=== TASK GOAL ===
Two lines in the data below mark the range: the one with "Screen dimensions: 960x474" and the one with "Open Advanced... attributes". Return both, along with every line between them, exactly.

Stored data
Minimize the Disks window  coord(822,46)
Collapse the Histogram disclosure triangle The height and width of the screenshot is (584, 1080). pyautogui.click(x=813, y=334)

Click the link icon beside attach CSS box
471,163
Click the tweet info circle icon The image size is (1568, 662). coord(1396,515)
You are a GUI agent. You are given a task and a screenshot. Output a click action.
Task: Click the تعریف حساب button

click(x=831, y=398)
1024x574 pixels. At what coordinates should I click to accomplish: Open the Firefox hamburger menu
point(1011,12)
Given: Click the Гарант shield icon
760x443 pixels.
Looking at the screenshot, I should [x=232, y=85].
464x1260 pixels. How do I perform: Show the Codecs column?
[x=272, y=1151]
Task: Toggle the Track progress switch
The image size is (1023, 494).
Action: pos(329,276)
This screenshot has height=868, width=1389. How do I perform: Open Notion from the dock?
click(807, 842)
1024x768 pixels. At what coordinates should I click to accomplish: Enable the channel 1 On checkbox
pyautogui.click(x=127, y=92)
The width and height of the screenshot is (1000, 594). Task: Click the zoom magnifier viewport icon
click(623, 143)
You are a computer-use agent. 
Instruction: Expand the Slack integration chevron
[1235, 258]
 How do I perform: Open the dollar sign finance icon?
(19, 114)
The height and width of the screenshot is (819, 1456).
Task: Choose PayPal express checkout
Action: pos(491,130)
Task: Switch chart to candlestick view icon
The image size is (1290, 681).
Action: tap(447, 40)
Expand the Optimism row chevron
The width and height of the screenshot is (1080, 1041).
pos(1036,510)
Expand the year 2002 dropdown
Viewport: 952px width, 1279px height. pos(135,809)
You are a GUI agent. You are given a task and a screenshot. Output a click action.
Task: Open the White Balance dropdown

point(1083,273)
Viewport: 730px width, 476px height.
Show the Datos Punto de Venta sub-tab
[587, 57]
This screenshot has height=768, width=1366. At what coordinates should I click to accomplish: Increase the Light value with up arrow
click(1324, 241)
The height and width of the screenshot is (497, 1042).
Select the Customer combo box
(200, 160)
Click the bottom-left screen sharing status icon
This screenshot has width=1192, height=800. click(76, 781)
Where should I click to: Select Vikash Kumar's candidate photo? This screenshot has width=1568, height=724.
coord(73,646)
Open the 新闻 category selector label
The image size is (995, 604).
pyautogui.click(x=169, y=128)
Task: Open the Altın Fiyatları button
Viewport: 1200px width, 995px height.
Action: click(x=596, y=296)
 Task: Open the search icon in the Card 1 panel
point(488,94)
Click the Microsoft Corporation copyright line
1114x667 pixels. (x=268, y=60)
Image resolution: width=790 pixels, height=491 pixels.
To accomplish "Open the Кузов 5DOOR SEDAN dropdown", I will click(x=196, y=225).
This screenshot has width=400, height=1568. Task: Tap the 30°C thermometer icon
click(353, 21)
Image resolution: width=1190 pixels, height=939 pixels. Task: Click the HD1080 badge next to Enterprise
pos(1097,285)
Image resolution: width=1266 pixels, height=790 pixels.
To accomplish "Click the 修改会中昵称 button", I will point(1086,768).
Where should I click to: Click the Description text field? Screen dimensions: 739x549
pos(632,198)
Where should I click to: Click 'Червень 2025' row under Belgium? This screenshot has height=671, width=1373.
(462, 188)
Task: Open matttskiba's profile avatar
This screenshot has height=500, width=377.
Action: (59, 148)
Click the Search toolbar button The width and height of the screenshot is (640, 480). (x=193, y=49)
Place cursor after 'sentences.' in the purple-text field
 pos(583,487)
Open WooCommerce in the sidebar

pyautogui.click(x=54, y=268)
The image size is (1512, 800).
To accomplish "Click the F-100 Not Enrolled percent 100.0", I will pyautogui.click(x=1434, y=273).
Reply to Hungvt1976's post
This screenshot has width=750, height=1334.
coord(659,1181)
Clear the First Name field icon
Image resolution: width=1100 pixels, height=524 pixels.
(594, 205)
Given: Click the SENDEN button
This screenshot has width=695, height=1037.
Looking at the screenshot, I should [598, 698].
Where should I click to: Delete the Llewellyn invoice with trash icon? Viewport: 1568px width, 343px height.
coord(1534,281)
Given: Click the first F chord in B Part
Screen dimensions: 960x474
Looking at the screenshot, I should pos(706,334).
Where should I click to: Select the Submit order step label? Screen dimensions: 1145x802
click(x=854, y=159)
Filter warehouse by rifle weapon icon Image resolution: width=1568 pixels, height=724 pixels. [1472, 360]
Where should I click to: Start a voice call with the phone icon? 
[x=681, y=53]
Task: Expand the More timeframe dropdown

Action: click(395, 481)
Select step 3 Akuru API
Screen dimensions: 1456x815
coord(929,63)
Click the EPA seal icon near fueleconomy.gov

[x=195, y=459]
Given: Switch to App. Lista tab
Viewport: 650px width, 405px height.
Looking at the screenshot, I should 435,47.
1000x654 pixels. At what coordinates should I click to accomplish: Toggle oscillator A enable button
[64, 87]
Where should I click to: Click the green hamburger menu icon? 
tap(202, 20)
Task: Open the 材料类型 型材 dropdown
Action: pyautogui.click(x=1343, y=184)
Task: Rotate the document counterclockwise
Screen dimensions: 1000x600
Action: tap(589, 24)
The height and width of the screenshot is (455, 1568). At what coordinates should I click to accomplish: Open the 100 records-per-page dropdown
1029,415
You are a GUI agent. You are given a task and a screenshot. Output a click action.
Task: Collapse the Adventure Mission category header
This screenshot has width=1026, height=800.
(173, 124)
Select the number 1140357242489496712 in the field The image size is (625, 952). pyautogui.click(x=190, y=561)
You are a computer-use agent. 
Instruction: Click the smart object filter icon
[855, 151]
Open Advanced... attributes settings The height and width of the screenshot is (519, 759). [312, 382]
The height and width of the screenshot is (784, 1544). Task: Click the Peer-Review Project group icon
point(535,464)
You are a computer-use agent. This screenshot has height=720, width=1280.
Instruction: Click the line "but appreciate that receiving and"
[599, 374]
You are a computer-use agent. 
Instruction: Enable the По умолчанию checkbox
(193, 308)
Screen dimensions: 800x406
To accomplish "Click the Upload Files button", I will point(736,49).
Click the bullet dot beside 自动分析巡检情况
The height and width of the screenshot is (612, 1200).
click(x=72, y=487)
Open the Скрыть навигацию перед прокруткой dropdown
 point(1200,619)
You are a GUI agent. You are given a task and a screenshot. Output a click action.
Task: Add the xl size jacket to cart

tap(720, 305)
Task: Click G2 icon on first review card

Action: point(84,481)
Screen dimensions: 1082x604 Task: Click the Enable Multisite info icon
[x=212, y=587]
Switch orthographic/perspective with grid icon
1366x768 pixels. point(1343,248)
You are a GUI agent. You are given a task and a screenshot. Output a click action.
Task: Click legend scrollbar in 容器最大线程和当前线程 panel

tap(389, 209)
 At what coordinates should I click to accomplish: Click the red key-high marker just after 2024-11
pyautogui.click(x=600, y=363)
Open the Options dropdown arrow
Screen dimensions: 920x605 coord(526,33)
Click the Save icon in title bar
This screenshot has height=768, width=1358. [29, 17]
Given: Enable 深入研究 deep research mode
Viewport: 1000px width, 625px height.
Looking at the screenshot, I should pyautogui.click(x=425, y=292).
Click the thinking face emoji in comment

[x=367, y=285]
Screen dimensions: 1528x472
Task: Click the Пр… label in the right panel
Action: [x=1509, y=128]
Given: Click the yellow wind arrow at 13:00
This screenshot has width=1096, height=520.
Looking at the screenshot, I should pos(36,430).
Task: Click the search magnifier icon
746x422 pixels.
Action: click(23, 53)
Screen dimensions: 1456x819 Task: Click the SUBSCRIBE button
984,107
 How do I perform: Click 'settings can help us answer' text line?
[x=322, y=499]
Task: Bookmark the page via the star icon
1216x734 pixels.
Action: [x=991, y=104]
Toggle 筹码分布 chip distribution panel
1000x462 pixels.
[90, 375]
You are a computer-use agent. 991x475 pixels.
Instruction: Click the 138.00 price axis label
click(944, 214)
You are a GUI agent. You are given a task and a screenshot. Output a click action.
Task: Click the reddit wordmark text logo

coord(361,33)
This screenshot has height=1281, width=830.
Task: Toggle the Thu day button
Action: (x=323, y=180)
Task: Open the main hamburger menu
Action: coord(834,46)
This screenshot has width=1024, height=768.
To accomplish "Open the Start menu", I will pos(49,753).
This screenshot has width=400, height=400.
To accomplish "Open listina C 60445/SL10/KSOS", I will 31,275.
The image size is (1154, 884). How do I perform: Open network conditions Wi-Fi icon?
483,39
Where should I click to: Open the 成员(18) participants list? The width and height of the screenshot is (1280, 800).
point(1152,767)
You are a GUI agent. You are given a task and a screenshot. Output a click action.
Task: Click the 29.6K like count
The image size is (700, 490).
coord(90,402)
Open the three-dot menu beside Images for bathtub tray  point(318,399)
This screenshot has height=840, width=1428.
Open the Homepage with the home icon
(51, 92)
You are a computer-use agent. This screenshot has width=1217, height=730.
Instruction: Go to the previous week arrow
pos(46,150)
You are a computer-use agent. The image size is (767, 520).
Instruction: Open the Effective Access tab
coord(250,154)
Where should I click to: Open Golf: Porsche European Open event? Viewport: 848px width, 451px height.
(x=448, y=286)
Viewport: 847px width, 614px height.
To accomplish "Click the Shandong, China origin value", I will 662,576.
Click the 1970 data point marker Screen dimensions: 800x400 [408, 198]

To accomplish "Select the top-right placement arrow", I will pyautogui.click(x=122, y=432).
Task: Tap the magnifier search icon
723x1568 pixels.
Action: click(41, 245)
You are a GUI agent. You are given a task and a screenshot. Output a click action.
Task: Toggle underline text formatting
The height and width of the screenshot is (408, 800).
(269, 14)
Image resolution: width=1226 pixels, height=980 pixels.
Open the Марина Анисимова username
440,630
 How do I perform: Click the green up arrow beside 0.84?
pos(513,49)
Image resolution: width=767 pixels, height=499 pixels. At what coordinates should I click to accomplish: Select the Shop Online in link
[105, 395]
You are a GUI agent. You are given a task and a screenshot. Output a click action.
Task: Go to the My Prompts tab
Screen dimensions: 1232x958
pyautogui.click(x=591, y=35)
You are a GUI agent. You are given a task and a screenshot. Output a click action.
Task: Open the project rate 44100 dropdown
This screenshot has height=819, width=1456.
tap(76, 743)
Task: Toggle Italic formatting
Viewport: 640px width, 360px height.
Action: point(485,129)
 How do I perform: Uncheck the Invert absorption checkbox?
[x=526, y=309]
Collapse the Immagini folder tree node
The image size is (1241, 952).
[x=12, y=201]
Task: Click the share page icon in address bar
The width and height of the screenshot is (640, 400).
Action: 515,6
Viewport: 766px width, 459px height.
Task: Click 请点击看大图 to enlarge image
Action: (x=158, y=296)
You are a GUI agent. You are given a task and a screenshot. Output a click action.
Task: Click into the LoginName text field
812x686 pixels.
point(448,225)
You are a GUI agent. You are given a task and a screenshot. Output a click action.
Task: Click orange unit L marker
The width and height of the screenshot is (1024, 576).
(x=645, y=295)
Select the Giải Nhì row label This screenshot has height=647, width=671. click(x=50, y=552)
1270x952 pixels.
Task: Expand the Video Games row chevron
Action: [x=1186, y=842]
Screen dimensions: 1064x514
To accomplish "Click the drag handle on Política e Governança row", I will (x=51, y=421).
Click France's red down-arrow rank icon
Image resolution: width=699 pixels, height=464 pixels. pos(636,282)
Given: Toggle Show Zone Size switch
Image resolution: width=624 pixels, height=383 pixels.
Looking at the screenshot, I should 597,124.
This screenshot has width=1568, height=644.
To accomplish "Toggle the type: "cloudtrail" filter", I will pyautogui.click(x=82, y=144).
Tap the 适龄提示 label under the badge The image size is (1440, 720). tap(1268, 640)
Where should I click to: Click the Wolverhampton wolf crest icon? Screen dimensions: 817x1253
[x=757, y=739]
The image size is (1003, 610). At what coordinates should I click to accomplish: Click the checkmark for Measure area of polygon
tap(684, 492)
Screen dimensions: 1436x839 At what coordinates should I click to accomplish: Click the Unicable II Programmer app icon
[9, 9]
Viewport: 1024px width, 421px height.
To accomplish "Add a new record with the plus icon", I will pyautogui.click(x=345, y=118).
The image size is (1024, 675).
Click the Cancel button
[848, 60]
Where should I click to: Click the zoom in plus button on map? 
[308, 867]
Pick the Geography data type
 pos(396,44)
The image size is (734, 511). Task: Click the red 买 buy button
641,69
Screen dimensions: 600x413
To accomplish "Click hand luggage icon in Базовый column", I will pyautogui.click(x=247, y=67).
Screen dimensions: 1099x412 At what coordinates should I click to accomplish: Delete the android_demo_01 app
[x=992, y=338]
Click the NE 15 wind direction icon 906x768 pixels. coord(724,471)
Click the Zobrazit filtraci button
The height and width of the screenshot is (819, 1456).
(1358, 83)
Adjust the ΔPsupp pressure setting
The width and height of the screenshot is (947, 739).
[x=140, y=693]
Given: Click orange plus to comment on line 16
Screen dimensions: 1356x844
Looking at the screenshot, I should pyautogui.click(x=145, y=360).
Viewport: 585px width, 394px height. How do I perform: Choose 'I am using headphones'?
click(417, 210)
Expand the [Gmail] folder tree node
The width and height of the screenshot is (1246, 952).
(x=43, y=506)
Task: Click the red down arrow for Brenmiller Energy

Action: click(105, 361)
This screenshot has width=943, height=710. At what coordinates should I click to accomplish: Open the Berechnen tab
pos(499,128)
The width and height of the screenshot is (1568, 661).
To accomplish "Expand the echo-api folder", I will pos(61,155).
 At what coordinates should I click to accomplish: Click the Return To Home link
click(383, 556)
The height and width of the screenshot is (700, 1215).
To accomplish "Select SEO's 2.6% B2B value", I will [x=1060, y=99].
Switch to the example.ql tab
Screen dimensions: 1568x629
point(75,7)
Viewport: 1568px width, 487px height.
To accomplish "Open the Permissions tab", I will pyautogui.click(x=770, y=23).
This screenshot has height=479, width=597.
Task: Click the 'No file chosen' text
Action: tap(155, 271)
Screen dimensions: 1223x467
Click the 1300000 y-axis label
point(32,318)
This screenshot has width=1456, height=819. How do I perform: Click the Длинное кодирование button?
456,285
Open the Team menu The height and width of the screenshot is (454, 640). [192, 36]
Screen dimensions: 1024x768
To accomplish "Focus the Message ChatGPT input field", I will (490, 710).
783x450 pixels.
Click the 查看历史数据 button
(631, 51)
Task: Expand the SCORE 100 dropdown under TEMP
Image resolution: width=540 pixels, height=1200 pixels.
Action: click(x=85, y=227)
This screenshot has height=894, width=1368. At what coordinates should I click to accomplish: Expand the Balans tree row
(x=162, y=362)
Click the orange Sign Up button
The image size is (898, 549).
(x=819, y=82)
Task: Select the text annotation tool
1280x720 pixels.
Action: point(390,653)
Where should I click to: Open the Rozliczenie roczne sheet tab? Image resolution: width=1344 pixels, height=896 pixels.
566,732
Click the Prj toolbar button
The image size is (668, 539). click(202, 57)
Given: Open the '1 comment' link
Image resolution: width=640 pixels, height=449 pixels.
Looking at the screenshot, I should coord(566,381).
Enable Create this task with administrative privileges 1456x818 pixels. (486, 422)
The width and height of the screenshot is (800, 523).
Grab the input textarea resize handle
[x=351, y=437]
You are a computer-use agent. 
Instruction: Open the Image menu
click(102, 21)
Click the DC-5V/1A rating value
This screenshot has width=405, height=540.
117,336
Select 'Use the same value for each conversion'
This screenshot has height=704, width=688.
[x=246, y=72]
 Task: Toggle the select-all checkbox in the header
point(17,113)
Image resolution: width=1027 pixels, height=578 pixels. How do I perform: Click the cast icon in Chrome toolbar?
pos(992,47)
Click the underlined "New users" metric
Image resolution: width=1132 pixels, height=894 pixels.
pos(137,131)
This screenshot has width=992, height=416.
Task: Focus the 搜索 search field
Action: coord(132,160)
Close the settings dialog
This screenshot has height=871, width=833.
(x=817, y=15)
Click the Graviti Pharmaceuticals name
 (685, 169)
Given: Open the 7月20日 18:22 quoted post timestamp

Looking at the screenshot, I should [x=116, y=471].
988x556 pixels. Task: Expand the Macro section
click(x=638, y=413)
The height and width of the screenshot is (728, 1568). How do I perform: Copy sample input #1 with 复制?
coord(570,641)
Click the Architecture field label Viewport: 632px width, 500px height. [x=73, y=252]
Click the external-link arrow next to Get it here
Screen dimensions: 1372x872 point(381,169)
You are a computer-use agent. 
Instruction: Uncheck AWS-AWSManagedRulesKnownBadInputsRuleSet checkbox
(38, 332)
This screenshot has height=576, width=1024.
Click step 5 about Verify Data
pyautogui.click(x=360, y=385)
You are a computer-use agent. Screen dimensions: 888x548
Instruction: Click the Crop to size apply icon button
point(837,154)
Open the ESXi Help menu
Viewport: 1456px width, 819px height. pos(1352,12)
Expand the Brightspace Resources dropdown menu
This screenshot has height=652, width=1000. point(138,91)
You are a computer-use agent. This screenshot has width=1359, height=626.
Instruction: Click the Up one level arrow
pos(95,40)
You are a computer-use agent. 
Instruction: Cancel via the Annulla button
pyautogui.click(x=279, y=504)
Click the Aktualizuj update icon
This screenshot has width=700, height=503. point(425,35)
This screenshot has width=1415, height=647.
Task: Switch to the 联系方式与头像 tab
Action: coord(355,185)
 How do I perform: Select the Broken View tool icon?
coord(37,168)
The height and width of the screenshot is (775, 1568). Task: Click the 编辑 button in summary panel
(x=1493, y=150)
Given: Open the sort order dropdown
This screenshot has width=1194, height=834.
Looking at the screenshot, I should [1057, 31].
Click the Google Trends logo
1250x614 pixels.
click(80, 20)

=== EXERCISE ANSWER ===
Screen dimensions: 960x474
Looking at the screenshot, I should pos(706,334).
Where should I click to: Select the Submit order step label? Screen dimensions: 1145x802
click(x=854, y=159)
Filter warehouse by rifle weapon icon Image resolution: width=1568 pixels, height=724 pixels. [1472, 360]
Where should I click to: Start a voice call with the phone icon? 
[x=681, y=53]
Task: Expand the More timeframe dropdown

Action: click(395, 481)
Select step 3 Akuru API
Screen dimensions: 1456x815
coord(929,63)
Click the EPA seal icon near fueleconomy.gov

[x=195, y=459]
Given: Switch to App. Lista tab
Viewport: 650px width, 405px height.
Looking at the screenshot, I should 435,47.
1000x654 pixels. At what coordinates should I click to accomplish: Toggle oscillator A enable button
[64, 87]
Where should I click to: Click the green hamburger menu icon? 
tap(202, 20)
Task: Open the 材料类型 型材 dropdown
Action: pyautogui.click(x=1343, y=184)
Task: Rotate the document counterclockwise
Screen dimensions: 1000x600
Action: tap(589, 24)
The height and width of the screenshot is (455, 1568). At what coordinates should I click to accomplish: Open the 100 records-per-page dropdown
1029,415
You are a GUI agent. You are given a task and a screenshot. Output a click action.
Task: Collapse the Adventure Mission category header
This screenshot has width=1026, height=800.
(173, 124)
Select the number 1140357242489496712 in the field The image size is (625, 952). pyautogui.click(x=190, y=561)
You are a computer-use agent. 
Instruction: Click the smart object filter icon
[855, 151]
Open Advanced... attributes settings The height and width of the screenshot is (519, 759). [312, 382]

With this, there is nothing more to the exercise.